- Jodi Ekdin Movie Poster
- Directed by: Mohammad Mostafa Kamal Raz
- Written by: Asad Zaman;
- Produced by: Bengal Multimedia Limited
- Starring: Tahsan Khan; Srabanti Chatterjee; Taskeen Rahman;
- Edited by: MD Kalam
- Music by: Naved Parvez
- Production companies: CINEMAWALA; Bengal Multimedia Limited;
- Distributed by: Bengal Multimedia Limited
- Release date: 8 March 2019;
- Running time: 135 minutes
- Country: Bangladesh
- Language: Bengali

= Jodi Ekdin =

2019 film directed by Mohammad Mostafa Kamal Raz

Jodi Ekdin: The Sacrifice is a 2019 Bangladeshi family drama film, which are released in 2019. This movie was directed by Mohammad Mostafa Kamal Raz and produced by Bengal Multimedia Limited. The main cast in this movie are Tahsan, Srabanti, Taskeen and child actor Afrin Shikha Raisa.

== Cast ==
- Tahsan Rahman Khan as Faisal
- Srabanti Chatterjee as Aritri Ashraf
- Taskeen Rahman as Jamie
- Fakhrul Bashar Masum as Hanif
- Saberi Alam
- Afrin Shikha Raisa as Rupkotha

== Story ==
The story of the film is based on a family.
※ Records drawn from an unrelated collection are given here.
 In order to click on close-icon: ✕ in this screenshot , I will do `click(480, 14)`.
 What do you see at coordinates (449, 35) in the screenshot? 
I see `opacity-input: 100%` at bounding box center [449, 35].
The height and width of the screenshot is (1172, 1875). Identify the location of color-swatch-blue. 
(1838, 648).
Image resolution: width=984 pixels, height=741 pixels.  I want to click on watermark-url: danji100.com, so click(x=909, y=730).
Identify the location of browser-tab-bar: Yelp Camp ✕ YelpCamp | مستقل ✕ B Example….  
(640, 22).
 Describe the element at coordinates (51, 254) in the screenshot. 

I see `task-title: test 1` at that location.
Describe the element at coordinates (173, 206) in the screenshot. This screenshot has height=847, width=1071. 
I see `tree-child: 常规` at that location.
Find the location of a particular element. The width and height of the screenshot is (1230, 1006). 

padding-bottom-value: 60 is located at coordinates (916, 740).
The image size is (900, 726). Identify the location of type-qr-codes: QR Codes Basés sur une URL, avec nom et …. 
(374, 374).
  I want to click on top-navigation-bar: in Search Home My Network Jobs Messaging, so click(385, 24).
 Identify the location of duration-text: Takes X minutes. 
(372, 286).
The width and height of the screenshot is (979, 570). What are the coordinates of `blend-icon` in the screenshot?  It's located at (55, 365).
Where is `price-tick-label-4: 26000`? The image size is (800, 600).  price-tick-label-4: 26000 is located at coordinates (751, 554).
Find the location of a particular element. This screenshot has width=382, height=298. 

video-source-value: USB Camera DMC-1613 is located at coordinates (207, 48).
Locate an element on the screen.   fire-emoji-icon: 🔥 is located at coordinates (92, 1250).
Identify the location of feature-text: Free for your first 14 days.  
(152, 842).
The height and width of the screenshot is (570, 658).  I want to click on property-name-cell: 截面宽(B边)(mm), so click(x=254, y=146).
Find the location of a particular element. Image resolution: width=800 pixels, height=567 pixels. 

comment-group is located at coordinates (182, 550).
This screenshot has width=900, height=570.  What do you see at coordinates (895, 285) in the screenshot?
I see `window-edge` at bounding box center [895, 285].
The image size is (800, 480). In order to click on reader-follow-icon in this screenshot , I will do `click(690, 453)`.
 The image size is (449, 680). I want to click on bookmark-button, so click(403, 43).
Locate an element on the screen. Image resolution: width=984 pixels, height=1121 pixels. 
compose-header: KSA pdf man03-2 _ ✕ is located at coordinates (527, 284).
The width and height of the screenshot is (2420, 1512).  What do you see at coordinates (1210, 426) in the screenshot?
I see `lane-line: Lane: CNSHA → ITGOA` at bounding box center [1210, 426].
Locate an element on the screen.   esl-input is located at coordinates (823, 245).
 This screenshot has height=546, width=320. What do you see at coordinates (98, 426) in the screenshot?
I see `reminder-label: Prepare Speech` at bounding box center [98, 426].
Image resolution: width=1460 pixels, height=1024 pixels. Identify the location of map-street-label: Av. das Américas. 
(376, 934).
It illustrates another kind of affection for parents. In the movie, Onik played the role of father Faisal and Afrin Shikha in the role of Rupkotha.

== Music ==
The main music director of this movie is Naved Parvez and the movie songs was composed and sung by Hridoy Khan.

== Release ==
The film was initially released in 22 theaters.